▸ WHAT THE TASK REQUIRES:
Beginning at the top of the data below, write out every line exactly until you reach the line with "Click the blue", and include that line.

▸ GIVEN ENTRIES:
*****

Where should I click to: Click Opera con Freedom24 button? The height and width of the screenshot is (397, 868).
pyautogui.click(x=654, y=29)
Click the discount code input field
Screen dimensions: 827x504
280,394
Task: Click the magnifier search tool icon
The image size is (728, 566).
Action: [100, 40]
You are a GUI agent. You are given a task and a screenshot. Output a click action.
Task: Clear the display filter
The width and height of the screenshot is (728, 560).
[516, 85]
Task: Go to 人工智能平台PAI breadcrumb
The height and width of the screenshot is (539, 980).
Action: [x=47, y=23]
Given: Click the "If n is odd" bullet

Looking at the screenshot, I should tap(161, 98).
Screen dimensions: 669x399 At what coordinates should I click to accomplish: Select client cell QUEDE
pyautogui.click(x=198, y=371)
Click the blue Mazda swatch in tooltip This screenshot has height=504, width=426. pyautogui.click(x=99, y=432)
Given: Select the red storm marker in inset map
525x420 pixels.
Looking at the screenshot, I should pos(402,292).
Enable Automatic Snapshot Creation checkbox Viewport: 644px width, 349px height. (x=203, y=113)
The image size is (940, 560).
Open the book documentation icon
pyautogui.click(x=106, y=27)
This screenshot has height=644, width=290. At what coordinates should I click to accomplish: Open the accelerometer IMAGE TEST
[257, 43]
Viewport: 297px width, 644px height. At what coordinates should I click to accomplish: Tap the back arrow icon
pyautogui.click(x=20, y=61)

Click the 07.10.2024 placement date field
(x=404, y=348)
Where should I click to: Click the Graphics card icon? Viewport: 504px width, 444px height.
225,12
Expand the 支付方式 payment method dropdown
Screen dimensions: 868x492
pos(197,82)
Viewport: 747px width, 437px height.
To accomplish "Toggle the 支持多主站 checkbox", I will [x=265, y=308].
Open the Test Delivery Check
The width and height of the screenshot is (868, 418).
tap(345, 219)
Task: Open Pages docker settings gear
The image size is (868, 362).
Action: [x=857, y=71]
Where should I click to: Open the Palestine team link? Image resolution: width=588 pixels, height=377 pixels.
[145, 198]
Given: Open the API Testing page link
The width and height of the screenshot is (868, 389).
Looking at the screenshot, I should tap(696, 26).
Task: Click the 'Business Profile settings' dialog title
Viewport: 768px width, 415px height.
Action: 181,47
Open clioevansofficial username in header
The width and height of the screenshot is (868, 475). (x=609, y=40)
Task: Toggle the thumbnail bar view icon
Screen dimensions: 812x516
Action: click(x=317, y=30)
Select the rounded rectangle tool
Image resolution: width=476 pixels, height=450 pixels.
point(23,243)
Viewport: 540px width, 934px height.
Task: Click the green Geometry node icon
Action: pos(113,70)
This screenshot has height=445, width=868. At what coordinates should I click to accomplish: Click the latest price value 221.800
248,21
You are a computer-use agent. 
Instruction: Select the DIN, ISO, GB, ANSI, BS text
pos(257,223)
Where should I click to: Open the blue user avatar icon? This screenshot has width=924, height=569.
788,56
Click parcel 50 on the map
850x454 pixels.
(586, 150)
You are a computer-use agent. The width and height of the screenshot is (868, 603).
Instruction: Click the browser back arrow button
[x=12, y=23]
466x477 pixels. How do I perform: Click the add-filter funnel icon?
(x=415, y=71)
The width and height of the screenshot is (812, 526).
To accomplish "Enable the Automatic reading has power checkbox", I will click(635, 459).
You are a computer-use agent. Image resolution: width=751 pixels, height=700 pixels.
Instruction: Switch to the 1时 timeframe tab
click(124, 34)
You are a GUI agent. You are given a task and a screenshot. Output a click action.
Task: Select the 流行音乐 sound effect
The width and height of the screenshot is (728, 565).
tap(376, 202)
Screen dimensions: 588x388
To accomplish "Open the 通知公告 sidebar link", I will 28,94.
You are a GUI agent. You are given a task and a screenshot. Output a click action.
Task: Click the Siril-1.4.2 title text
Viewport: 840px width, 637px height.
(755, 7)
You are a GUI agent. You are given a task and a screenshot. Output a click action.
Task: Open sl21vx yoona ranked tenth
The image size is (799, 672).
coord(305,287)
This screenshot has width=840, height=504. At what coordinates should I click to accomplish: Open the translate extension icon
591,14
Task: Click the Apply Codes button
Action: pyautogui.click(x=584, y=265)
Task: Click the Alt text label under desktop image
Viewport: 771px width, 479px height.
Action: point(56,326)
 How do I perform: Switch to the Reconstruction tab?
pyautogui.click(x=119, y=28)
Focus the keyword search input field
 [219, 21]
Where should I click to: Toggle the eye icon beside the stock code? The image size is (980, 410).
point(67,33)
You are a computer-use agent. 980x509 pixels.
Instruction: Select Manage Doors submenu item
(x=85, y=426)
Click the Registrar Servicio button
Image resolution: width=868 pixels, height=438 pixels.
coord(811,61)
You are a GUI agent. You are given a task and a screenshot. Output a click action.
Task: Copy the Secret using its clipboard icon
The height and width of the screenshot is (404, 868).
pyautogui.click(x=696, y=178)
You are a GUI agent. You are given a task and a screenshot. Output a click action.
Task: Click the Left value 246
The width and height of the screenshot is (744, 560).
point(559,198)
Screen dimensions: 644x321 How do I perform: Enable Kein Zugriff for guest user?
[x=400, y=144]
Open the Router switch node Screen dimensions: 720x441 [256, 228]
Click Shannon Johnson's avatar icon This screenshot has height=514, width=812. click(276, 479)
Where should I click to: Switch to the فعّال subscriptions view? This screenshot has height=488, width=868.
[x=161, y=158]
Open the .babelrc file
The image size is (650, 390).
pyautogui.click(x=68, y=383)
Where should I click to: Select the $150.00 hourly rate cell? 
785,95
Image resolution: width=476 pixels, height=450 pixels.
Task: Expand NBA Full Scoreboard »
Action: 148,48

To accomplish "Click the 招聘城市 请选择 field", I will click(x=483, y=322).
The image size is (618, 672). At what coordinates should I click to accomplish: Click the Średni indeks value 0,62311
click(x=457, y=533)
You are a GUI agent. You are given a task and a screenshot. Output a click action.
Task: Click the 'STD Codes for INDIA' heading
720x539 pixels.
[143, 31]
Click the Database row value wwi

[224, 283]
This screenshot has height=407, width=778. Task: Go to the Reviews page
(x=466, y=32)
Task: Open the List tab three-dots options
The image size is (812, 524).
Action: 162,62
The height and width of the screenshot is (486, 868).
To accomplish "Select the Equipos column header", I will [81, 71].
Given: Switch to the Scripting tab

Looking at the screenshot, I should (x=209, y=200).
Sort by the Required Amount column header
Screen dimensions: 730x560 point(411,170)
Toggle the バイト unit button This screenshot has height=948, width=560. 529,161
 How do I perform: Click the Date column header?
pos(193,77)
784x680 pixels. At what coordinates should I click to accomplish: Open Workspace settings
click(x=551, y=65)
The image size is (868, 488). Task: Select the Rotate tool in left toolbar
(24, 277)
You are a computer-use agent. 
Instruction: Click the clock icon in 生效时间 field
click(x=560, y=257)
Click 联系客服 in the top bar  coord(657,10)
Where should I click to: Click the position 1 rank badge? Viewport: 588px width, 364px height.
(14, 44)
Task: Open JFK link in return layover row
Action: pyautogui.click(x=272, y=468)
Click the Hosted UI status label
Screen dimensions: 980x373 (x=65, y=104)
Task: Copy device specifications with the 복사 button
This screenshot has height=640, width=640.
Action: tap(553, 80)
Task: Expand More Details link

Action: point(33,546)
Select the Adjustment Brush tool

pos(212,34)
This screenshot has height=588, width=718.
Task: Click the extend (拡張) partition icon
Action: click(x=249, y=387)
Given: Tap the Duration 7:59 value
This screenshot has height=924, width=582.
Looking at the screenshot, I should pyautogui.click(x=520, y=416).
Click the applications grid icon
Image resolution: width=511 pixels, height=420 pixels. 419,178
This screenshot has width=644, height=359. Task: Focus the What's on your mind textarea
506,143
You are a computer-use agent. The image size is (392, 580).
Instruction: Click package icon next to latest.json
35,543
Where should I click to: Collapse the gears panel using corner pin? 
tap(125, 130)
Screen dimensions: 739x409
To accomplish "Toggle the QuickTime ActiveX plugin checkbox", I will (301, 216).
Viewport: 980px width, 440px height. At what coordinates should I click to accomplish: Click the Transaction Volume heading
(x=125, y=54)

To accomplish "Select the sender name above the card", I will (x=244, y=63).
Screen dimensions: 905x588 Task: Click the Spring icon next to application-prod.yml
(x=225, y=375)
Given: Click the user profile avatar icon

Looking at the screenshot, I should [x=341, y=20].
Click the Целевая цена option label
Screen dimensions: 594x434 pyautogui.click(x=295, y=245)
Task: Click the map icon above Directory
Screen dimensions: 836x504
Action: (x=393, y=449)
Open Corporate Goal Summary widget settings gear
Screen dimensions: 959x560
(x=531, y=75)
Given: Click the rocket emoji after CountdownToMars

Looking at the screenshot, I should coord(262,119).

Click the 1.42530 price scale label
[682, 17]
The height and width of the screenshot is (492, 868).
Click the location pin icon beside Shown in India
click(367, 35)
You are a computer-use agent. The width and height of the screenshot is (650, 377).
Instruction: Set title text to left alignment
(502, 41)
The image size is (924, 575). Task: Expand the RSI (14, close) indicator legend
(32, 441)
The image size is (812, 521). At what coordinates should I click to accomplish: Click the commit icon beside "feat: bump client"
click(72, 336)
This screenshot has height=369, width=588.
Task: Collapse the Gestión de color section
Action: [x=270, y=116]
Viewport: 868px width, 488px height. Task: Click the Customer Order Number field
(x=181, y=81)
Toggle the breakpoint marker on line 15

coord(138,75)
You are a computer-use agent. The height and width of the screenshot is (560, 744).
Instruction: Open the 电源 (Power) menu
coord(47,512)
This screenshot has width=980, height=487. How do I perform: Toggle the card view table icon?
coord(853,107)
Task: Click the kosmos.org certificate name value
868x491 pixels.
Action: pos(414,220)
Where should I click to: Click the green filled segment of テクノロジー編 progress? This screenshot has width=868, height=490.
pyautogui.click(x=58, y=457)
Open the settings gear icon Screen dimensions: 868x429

*****

▸ TASK RESPONSE:
Where should I click to: Click Opera con Freedom24 button? The height and width of the screenshot is (397, 868).
pyautogui.click(x=654, y=29)
Click the discount code input field
Screen dimensions: 827x504
280,394
Task: Click the magnifier search tool icon
The image size is (728, 566).
Action: [100, 40]
You are a GUI agent. You are given a task and a screenshot. Output a click action.
Task: Clear the display filter
The width and height of the screenshot is (728, 560).
[516, 85]
Task: Go to 人工智能平台PAI breadcrumb
The height and width of the screenshot is (539, 980).
Action: [x=47, y=23]
Given: Click the "If n is odd" bullet

Looking at the screenshot, I should tap(161, 98).
Screen dimensions: 669x399 At what coordinates should I click to accomplish: Select client cell QUEDE
pyautogui.click(x=198, y=371)
Click the blue Mazda swatch in tooltip This screenshot has height=504, width=426. pyautogui.click(x=99, y=432)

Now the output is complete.